◆ **Dataset extract**
+ + +

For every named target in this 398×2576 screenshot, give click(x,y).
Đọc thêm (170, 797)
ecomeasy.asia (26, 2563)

+ + +

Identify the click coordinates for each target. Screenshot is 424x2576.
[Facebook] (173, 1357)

+ + +

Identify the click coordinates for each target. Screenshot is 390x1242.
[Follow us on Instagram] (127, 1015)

+ + +

◆ **Task**
Your answer should consist only of the lines above between the line holding "For every named" and the line holding "ecomeasy.asia (26, 2563)", inclusive, each transcribed exactly.

◆ **Answer for this exercise**
For every named target in this 398×2576 screenshot, give click(x,y).
Đọc thêm (170, 797)
ecomeasy.asia (26, 2563)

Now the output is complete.